** Start of INPUT FOR THIS TASK **

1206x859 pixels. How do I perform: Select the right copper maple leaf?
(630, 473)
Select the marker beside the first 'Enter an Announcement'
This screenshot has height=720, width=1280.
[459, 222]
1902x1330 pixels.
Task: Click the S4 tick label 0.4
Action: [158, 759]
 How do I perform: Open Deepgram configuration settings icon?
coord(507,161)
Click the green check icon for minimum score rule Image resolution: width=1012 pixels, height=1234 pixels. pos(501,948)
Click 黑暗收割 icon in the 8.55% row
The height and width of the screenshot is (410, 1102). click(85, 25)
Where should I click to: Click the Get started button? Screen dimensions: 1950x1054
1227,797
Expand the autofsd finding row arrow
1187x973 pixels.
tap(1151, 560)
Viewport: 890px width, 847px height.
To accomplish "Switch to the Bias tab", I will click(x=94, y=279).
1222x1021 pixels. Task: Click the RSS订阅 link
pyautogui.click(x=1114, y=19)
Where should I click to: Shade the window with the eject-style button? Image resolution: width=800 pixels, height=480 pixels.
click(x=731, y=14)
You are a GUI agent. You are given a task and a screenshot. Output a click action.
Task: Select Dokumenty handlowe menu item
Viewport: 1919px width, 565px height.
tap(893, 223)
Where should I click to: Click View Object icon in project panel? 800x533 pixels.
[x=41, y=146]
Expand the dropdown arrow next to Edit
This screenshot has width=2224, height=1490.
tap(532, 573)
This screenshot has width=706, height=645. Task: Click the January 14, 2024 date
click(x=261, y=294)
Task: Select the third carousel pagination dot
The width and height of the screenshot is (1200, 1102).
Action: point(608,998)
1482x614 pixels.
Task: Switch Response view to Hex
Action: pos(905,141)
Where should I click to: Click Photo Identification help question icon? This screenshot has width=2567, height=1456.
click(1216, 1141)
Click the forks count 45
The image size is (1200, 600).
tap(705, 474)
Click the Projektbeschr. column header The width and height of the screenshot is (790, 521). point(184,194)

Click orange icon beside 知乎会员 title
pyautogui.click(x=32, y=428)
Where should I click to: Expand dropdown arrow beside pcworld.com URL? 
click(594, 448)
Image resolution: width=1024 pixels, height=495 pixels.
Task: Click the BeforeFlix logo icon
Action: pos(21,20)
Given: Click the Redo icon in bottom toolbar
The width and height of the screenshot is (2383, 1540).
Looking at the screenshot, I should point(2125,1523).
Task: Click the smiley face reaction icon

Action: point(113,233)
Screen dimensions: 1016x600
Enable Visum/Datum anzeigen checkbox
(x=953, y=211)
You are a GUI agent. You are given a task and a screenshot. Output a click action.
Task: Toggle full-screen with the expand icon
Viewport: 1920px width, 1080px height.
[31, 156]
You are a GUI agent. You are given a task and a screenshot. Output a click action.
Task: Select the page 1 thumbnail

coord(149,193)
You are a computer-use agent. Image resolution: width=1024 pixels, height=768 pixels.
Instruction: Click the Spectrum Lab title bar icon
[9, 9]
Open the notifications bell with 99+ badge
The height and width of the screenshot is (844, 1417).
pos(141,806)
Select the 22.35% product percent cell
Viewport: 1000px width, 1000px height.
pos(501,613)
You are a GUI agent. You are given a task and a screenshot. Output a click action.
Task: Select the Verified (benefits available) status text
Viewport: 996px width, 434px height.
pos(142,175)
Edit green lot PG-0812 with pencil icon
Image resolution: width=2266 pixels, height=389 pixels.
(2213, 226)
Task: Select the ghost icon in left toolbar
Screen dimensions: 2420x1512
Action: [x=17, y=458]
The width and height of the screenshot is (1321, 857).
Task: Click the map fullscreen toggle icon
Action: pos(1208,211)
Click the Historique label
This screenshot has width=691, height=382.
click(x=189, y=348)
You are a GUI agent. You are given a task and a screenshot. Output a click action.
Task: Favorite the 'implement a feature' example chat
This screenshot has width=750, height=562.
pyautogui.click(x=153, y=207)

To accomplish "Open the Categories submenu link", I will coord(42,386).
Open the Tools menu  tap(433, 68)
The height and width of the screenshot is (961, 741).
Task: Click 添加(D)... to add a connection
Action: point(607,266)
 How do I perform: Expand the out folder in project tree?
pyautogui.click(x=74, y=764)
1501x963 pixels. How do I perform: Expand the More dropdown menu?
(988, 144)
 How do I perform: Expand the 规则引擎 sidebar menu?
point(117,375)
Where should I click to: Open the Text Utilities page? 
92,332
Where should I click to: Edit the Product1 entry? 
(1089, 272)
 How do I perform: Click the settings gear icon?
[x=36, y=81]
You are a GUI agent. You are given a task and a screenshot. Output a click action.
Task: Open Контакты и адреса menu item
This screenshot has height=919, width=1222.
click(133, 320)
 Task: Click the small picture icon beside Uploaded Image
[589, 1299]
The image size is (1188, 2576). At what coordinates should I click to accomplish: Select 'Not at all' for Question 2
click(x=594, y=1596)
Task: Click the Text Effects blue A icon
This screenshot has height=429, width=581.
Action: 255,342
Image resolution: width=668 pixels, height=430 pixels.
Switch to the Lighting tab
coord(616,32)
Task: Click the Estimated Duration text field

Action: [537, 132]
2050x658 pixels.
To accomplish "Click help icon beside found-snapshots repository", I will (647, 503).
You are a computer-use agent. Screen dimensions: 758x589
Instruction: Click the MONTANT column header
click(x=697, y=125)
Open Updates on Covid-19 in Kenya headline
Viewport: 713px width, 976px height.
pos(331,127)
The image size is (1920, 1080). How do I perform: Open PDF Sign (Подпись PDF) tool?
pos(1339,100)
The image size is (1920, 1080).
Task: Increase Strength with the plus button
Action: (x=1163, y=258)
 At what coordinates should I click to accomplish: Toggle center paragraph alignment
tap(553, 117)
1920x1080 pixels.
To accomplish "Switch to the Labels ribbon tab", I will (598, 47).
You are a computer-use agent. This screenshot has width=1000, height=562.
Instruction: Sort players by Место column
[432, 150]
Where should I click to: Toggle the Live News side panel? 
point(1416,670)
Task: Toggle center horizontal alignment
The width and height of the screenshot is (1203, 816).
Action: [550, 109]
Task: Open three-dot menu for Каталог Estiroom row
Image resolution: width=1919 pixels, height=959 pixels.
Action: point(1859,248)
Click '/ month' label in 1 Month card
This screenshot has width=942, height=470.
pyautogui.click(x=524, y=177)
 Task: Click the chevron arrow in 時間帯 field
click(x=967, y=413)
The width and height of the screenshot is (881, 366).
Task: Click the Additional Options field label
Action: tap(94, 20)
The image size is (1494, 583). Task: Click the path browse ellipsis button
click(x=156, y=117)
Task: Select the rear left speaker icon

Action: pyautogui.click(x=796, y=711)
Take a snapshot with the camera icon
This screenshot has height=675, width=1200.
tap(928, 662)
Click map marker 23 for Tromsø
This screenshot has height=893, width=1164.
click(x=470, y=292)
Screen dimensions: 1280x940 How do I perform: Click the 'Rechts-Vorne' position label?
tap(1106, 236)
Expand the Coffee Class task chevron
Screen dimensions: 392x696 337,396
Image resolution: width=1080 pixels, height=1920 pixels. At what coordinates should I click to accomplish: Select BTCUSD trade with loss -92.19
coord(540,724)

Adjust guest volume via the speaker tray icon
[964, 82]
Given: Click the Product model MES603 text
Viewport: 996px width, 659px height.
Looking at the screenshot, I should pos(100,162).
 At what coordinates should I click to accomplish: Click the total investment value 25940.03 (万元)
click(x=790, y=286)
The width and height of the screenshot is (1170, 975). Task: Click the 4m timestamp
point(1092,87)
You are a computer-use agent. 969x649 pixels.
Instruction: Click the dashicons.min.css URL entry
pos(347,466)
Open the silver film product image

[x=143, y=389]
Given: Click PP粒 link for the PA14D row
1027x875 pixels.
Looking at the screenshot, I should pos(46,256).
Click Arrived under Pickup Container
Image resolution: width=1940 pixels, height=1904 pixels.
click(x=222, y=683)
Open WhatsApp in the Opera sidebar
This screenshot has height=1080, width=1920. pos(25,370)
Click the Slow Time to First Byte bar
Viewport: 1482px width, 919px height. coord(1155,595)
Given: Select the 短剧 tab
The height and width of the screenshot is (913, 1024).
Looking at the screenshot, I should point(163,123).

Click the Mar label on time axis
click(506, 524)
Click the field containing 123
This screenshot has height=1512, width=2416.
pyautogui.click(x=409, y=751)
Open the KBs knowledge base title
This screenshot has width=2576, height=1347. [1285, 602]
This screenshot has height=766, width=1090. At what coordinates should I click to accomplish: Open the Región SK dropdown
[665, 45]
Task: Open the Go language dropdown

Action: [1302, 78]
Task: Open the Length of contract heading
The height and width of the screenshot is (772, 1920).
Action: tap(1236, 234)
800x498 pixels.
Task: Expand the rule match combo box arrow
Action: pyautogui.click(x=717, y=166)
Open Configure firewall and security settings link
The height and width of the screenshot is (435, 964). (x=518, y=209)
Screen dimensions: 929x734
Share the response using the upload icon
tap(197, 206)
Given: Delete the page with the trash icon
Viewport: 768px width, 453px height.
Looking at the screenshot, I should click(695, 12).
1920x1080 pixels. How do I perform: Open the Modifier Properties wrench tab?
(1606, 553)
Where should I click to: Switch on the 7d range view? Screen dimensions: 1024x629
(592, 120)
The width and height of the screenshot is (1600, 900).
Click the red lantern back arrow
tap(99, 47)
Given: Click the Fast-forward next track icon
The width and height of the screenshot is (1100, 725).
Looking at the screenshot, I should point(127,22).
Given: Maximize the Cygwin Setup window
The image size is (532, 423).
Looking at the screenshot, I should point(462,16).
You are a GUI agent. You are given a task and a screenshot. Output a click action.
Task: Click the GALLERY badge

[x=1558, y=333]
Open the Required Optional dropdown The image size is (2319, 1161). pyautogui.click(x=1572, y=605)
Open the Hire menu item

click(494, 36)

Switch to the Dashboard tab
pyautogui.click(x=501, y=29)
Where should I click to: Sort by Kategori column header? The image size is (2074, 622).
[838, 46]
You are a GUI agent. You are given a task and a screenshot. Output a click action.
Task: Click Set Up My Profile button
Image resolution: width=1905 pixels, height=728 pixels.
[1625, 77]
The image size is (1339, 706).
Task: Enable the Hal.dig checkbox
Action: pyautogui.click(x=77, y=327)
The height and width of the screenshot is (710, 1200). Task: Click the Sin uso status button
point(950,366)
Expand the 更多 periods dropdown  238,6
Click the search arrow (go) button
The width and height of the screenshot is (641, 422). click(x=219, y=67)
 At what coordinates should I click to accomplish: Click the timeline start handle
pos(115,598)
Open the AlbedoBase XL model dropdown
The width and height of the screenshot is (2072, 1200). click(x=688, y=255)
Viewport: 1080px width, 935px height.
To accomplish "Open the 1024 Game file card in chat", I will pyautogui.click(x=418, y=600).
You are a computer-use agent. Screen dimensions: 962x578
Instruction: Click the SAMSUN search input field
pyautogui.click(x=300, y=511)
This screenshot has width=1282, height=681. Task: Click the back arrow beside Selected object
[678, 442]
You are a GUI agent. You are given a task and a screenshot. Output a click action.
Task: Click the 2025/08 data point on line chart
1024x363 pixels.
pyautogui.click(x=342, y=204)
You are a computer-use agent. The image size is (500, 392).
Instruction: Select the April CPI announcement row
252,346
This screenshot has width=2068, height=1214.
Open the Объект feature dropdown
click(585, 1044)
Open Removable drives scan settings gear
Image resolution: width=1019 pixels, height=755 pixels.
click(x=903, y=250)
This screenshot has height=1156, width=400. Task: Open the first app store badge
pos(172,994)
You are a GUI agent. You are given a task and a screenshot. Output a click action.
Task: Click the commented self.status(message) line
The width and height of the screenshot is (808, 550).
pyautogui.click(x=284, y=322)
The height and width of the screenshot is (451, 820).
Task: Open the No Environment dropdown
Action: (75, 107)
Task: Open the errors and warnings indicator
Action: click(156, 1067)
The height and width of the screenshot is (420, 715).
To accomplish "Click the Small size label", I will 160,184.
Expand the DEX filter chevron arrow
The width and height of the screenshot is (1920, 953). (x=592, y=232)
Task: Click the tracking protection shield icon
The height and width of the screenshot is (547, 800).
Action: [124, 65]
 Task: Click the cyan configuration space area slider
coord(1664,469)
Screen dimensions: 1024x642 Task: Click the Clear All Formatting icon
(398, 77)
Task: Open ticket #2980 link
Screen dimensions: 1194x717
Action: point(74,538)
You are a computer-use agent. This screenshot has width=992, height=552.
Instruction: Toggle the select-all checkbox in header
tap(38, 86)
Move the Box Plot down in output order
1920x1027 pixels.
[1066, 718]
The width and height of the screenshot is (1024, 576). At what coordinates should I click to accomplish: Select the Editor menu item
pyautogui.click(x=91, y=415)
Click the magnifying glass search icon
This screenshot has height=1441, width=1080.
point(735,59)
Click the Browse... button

** End of INPUT FOR THIS TASK **

* _THE PROBLEM_:
Return the lines above, starting with the line that contains "I will coord(42,386)." and going on through the line that contains "Action: [537, 132]", reproducing each one exactly.

* _RESULT_:
To accomplish "Open the Categories submenu link", I will coord(42,386).
Open the Tools menu  tap(433, 68)
The height and width of the screenshot is (961, 741).
Task: Click 添加(D)... to add a connection
Action: point(607,266)
 How do I perform: Expand the out folder in project tree?
pyautogui.click(x=74, y=764)
1501x963 pixels. How do I perform: Expand the More dropdown menu?
(988, 144)
 How do I perform: Expand the 规则引擎 sidebar menu?
point(117,375)
Where should I click to: Open the Text Utilities page? 
92,332
Where should I click to: Edit the Product1 entry? 
(1089, 272)
 How do I perform: Click the settings gear icon?
[x=36, y=81]
You are a GUI agent. You are given a task and a screenshot. Output a click action.
Task: Open Контакты и адреса menu item
This screenshot has height=919, width=1222.
click(133, 320)
 Task: Click the small picture icon beside Uploaded Image
[589, 1299]
The image size is (1188, 2576). At what coordinates should I click to accomplish: Select 'Not at all' for Question 2
click(x=594, y=1596)
Task: Click the Text Effects blue A icon
This screenshot has height=429, width=581.
Action: 255,342
Image resolution: width=668 pixels, height=430 pixels.
Switch to the Lighting tab
coord(616,32)
Task: Click the Estimated Duration text field

Action: [537, 132]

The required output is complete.